_Your goal_. Write the listing out again, exactly as it reads below.

_Supplied entries_.
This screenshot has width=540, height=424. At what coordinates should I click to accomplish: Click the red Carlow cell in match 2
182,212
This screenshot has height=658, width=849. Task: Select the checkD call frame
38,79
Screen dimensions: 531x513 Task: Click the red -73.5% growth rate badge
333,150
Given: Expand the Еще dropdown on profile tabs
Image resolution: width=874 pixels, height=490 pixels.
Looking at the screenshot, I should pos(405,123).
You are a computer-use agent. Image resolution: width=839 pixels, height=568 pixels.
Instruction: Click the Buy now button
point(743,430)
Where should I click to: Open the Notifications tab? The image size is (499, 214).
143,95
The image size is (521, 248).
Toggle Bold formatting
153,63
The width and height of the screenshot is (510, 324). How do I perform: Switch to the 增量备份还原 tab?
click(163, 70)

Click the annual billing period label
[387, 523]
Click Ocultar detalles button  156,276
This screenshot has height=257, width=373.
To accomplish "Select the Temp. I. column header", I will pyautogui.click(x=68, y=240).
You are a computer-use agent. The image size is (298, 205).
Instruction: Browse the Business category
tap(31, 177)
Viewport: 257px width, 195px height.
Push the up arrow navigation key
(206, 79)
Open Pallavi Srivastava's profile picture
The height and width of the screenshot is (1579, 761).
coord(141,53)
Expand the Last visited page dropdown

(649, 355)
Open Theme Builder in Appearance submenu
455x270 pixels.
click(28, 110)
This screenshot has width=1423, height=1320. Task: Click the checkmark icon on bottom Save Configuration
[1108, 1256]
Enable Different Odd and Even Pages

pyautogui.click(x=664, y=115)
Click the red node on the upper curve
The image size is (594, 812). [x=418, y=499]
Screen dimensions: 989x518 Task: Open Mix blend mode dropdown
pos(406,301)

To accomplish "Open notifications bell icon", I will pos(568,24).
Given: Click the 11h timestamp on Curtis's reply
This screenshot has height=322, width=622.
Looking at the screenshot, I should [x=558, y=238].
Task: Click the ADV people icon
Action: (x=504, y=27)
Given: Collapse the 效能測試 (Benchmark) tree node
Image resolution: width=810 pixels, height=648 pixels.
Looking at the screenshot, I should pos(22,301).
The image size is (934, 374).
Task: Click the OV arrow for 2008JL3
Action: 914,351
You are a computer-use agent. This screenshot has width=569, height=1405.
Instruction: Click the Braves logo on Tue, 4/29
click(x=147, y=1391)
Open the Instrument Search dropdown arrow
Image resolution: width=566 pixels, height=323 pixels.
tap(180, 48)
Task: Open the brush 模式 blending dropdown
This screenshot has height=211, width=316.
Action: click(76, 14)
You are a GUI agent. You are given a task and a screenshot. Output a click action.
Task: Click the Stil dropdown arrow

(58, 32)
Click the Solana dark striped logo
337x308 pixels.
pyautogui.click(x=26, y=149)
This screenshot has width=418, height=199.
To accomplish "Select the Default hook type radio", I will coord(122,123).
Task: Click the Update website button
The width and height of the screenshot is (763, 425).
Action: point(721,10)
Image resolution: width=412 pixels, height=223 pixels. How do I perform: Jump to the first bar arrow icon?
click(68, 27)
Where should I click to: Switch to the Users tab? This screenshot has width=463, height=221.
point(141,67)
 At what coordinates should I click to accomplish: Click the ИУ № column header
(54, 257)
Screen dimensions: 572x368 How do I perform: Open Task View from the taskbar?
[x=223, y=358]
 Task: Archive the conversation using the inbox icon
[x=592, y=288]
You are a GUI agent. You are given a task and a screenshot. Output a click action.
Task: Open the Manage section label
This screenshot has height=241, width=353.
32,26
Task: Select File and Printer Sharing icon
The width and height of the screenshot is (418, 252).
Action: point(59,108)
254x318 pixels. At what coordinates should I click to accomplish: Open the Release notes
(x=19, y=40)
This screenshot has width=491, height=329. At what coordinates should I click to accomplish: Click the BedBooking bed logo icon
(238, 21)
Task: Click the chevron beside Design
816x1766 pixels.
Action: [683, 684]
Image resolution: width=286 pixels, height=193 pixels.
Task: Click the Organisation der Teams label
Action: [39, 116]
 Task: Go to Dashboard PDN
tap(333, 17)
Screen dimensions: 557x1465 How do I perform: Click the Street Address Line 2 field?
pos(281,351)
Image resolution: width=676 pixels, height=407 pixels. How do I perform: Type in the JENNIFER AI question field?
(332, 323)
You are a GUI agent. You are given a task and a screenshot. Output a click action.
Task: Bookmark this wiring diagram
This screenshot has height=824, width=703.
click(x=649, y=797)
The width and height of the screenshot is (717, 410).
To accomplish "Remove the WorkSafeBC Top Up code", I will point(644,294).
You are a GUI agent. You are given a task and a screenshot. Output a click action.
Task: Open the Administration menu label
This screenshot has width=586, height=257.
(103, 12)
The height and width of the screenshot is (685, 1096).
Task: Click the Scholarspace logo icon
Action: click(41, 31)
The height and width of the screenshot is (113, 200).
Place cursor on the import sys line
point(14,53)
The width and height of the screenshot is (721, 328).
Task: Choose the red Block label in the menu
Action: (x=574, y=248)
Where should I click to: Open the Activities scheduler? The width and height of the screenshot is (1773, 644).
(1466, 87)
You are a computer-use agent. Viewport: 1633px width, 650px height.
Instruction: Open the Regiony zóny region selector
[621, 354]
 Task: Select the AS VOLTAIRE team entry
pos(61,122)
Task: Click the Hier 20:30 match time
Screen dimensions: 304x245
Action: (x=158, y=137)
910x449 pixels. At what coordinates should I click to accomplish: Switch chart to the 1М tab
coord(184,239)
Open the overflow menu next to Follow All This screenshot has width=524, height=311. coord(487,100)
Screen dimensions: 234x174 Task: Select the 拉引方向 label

_Result for this task_.
This screenshot has width=540, height=424. At what coordinates should I click to accomplish: Click the red Carlow cell in match 2
182,212
This screenshot has height=658, width=849. Task: Select the checkD call frame
38,79
Screen dimensions: 531x513 Task: Click the red -73.5% growth rate badge
333,150
Given: Expand the Еще dropdown on profile tabs
Image resolution: width=874 pixels, height=490 pixels.
Looking at the screenshot, I should pos(405,123).
You are a computer-use agent. Image resolution: width=839 pixels, height=568 pixels.
Instruction: Click the Buy now button
point(743,430)
Where should I click to: Open the Notifications tab? The image size is (499, 214).
143,95
The image size is (521, 248).
Toggle Bold formatting
153,63
The width and height of the screenshot is (510, 324). How do I perform: Switch to the 增量备份还原 tab?
click(163, 70)

Click the annual billing period label
[387, 523]
Click Ocultar detalles button  156,276
This screenshot has height=257, width=373.
To accomplish "Select the Temp. I. column header", I will pyautogui.click(x=68, y=240).
You are a computer-use agent. The image size is (298, 205).
Instruction: Browse the Business category
tap(31, 177)
Viewport: 257px width, 195px height.
Push the up arrow navigation key
(206, 79)
Open Pallavi Srivastava's profile picture
The height and width of the screenshot is (1579, 761).
coord(141,53)
Expand the Last visited page dropdown

(649, 355)
Open Theme Builder in Appearance submenu
455x270 pixels.
click(28, 110)
This screenshot has width=1423, height=1320. Task: Click the checkmark icon on bottom Save Configuration
[1108, 1256]
Enable Different Odd and Even Pages

pyautogui.click(x=664, y=115)
Click the red node on the upper curve
The image size is (594, 812). [x=418, y=499]
Screen dimensions: 989x518 Task: Open Mix blend mode dropdown
pos(406,301)

To accomplish "Open notifications bell icon", I will pos(568,24).
Given: Click the 11h timestamp on Curtis's reply
This screenshot has height=322, width=622.
Looking at the screenshot, I should [x=558, y=238].
Task: Click the ADV people icon
Action: (x=504, y=27)
Given: Collapse the 效能測試 (Benchmark) tree node
Image resolution: width=810 pixels, height=648 pixels.
Looking at the screenshot, I should pos(22,301).
The image size is (934, 374).
Task: Click the OV arrow for 2008JL3
Action: 914,351
You are a computer-use agent. This screenshot has width=569, height=1405.
Instruction: Click the Braves logo on Tue, 4/29
click(x=147, y=1391)
Open the Instrument Search dropdown arrow
Image resolution: width=566 pixels, height=323 pixels.
tap(180, 48)
Task: Open the brush 模式 blending dropdown
This screenshot has height=211, width=316.
Action: click(76, 14)
You are a GUI agent. You are given a task and a screenshot. Output a click action.
Task: Click the Stil dropdown arrow

(58, 32)
Click the Solana dark striped logo
337x308 pixels.
pyautogui.click(x=26, y=149)
This screenshot has width=418, height=199.
To accomplish "Select the Default hook type radio", I will coord(122,123).
Task: Click the Update website button
The width and height of the screenshot is (763, 425).
Action: point(721,10)
Image resolution: width=412 pixels, height=223 pixels. How do I perform: Jump to the first bar arrow icon?
click(68, 27)
Where should I click to: Switch to the Users tab? This screenshot has width=463, height=221.
point(141,67)
 At what coordinates should I click to accomplish: Click the ИУ № column header
(54, 257)
Screen dimensions: 572x368 How do I perform: Open Task View from the taskbar?
[x=223, y=358]
 Task: Archive the conversation using the inbox icon
[x=592, y=288]
You are a GUI agent. You are given a task and a screenshot. Output a click action.
Task: Open the Manage section label
This screenshot has height=241, width=353.
32,26
Task: Select File and Printer Sharing icon
The width and height of the screenshot is (418, 252).
Action: point(59,108)
254x318 pixels. At what coordinates should I click to accomplish: Open the Release notes
(x=19, y=40)
This screenshot has width=491, height=329. At what coordinates should I click to accomplish: Click the BedBooking bed logo icon
(238, 21)
Task: Click the chevron beside Design
816x1766 pixels.
Action: [683, 684]
Image resolution: width=286 pixels, height=193 pixels.
Task: Click the Organisation der Teams label
Action: [39, 116]
 Task: Go to Dashboard PDN
tap(333, 17)
Screen dimensions: 557x1465 How do I perform: Click the Street Address Line 2 field?
pos(281,351)
Image resolution: width=676 pixels, height=407 pixels. How do I perform: Type in the JENNIFER AI question field?
(332, 323)
You are a GUI agent. You are given a task and a screenshot. Output a click action.
Task: Bookmark this wiring diagram
This screenshot has height=824, width=703.
click(x=649, y=797)
The width and height of the screenshot is (717, 410).
To accomplish "Remove the WorkSafeBC Top Up code", I will point(644,294).
You are a GUI agent. You are given a task and a screenshot. Output a click action.
Task: Open the Administration menu label
This screenshot has width=586, height=257.
(103, 12)
The height and width of the screenshot is (685, 1096).
Task: Click the Scholarspace logo icon
Action: click(41, 31)
The height and width of the screenshot is (113, 200).
Place cursor on the import sys line
point(14,53)
The width and height of the screenshot is (721, 328).
Task: Choose the red Block label in the menu
Action: (x=574, y=248)
Where should I click to: Open the Activities scheduler? The width and height of the screenshot is (1773, 644).
(1466, 87)
You are a computer-use agent. Viewport: 1633px width, 650px height.
Instruction: Open the Regiony zóny region selector
[621, 354]
 Task: Select the AS VOLTAIRE team entry
pos(61,122)
Task: Click the Hier 20:30 match time
Screen dimensions: 304x245
Action: (x=158, y=137)
910x449 pixels. At what coordinates should I click to accomplish: Switch chart to the 1М tab
coord(184,239)
Open the overflow menu next to Follow All This screenshot has width=524, height=311. coord(487,100)
Screen dimensions: 234x174 Task: Select the 拉引方向 label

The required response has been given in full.